### Task details
Determine how many lines in the entries below include "button". The reply should be that number and nothing else.

[Source records]
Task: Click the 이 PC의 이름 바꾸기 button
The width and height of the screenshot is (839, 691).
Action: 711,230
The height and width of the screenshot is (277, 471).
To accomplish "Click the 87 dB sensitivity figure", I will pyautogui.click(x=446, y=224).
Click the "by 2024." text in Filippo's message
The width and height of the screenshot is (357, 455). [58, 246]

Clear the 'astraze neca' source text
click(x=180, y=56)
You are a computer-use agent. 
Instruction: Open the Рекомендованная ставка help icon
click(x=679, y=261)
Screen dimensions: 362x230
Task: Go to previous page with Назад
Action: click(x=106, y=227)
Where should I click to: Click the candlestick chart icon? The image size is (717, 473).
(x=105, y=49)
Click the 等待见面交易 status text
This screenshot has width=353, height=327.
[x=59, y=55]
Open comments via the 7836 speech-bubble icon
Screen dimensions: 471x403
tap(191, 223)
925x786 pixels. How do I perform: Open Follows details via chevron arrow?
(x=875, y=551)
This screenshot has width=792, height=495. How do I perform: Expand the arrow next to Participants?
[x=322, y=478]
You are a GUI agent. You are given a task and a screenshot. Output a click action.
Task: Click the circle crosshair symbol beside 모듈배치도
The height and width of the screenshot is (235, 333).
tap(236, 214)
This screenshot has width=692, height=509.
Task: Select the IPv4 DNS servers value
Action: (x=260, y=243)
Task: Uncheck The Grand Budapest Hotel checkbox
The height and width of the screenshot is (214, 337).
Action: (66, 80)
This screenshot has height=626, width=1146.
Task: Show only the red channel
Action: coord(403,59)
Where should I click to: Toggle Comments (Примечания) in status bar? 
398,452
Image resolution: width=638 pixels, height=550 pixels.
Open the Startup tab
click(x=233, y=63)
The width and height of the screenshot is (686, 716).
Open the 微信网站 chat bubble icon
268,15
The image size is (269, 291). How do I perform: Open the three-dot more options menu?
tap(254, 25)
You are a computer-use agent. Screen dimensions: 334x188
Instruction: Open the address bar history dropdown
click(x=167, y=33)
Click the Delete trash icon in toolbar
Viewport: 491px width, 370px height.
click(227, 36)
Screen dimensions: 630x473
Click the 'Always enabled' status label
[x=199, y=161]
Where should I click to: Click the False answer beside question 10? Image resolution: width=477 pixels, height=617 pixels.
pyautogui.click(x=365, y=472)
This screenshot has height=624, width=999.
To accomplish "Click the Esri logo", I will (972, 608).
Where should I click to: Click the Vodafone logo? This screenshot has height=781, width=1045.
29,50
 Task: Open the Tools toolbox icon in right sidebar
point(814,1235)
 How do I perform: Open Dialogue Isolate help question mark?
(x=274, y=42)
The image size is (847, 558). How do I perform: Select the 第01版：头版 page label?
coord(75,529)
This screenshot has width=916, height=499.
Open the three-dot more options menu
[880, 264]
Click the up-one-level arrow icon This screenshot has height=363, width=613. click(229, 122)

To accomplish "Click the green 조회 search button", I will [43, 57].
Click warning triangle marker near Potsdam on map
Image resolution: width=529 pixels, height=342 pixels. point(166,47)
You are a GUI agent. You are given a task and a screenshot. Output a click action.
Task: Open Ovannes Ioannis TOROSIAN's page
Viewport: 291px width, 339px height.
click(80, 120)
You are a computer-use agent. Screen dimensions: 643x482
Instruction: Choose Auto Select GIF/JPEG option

### Exercise output
2